= Beginning of Section =

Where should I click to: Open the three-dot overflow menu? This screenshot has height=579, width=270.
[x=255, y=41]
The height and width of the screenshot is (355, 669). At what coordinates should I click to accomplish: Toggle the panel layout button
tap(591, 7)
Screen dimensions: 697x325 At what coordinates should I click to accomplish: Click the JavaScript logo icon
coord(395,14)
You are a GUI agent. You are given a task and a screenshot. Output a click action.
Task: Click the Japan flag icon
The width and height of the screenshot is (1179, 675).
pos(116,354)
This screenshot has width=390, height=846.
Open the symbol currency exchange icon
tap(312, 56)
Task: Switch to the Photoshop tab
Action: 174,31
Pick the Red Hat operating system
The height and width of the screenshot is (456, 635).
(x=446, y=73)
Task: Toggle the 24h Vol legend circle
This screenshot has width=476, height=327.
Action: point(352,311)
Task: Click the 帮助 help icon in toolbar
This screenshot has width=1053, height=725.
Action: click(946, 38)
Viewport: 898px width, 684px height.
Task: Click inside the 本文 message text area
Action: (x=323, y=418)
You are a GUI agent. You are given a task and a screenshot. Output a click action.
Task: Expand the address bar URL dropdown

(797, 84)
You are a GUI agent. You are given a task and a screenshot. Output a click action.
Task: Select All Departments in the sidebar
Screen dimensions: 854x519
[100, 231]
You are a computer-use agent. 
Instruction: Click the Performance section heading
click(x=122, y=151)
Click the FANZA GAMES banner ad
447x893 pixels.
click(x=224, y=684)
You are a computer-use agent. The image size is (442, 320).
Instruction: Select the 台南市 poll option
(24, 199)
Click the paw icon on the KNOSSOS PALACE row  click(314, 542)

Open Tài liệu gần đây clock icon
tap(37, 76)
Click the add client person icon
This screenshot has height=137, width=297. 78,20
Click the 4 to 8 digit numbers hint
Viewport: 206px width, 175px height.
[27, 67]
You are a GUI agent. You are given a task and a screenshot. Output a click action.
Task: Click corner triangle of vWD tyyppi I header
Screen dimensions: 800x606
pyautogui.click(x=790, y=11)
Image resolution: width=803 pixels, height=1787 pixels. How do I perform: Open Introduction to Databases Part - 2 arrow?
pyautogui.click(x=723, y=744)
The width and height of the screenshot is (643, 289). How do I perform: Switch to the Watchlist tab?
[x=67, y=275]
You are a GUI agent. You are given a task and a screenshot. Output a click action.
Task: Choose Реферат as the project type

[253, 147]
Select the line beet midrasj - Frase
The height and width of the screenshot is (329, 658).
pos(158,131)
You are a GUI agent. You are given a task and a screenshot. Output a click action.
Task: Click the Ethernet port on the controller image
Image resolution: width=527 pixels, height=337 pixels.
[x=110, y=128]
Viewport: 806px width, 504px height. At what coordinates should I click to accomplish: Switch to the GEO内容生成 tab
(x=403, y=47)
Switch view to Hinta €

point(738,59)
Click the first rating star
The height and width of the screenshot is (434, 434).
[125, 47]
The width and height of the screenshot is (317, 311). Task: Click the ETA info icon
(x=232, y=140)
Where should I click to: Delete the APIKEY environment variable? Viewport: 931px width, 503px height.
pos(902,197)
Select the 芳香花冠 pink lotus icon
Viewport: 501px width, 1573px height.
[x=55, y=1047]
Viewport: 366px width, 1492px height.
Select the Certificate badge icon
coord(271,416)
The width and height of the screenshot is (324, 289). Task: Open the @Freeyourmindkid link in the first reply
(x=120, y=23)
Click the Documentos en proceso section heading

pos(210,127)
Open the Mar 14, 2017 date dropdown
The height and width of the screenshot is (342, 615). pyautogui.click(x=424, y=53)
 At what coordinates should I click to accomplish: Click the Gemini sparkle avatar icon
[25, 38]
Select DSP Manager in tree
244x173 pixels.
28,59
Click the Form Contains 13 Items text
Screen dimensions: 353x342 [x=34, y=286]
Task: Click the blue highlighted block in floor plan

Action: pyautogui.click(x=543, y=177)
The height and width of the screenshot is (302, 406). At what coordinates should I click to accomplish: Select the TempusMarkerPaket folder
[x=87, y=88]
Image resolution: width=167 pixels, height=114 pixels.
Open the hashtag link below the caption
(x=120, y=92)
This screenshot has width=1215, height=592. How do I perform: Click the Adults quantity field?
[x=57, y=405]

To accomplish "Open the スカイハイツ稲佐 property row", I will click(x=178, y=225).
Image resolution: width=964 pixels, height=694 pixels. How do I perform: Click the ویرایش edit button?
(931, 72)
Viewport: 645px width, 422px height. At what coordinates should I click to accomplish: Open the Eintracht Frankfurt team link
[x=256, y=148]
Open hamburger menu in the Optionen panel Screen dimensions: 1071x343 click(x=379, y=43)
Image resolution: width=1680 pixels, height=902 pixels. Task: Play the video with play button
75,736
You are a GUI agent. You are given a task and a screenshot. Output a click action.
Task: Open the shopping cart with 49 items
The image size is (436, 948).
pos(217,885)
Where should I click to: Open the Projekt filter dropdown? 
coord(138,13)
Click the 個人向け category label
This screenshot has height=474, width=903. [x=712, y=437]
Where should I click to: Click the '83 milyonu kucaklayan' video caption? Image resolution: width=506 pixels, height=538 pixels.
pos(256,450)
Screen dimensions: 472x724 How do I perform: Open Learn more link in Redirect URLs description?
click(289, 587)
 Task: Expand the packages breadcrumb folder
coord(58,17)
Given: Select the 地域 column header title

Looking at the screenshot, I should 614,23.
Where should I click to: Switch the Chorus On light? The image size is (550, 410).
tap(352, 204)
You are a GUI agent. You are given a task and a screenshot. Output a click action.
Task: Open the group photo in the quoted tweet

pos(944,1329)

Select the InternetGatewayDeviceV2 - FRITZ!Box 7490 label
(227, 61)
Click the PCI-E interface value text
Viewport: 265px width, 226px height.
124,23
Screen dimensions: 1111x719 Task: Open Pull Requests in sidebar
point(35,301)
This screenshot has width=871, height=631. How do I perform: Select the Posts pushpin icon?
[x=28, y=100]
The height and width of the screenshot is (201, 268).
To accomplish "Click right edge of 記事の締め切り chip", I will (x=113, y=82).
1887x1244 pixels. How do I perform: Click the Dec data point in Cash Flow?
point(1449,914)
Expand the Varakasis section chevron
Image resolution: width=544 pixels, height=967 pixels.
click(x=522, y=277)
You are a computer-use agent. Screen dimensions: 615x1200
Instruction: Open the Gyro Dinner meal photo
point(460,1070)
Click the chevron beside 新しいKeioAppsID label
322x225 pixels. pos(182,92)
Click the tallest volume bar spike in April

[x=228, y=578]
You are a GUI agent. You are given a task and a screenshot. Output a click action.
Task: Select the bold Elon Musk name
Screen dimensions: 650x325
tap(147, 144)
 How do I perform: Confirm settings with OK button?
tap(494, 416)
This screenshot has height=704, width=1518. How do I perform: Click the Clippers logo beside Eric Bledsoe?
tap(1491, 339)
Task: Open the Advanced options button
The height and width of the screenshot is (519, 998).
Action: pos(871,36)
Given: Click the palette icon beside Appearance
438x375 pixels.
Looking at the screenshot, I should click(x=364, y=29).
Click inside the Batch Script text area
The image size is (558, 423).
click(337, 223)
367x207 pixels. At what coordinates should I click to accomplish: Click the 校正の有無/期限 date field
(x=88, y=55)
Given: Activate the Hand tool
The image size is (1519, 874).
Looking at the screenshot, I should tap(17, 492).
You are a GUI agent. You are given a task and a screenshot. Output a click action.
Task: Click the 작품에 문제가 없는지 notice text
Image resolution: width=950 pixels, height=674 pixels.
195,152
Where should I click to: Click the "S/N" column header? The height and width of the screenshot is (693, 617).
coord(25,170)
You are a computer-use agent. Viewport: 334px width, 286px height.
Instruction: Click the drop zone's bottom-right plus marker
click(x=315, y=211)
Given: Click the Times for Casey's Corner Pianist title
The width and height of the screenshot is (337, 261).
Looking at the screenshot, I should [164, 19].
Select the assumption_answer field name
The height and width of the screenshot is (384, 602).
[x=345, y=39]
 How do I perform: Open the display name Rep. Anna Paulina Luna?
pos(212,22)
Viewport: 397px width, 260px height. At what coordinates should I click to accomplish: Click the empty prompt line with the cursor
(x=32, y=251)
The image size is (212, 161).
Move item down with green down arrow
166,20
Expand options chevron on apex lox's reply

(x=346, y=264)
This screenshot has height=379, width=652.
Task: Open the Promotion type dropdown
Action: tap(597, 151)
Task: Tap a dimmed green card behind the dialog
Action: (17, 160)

= End of Section =

- Brief
Starting at the line that has "The height and width of the screenshot is (201, 268)." and ending at the line that has "Given: Click the palette", please write out the lines above exactly, leaving out all others.

- Exercise result
The height and width of the screenshot is (201, 268).
To accomplish "Click right edge of 記事の締め切り chip", I will (x=113, y=82).
1887x1244 pixels. How do I perform: Click the Dec data point in Cash Flow?
point(1449,914)
Expand the Varakasis section chevron
Image resolution: width=544 pixels, height=967 pixels.
click(x=522, y=277)
You are a computer-use agent. Screen dimensions: 615x1200
Instruction: Open the Gyro Dinner meal photo
point(460,1070)
Click the chevron beside 新しいKeioAppsID label
322x225 pixels. pos(182,92)
Click the tallest volume bar spike in April

[x=228, y=578]
You are a GUI agent. You are given a task and a screenshot. Output a click action.
Task: Select the bold Elon Musk name
Screen dimensions: 650x325
tap(147, 144)
 How do I perform: Confirm settings with OK button?
tap(494, 416)
This screenshot has height=704, width=1518. How do I perform: Click the Clippers logo beside Eric Bledsoe?
tap(1491, 339)
Task: Open the Advanced options button
The height and width of the screenshot is (519, 998).
Action: pos(871,36)
Given: Click the palette icon beside Appearance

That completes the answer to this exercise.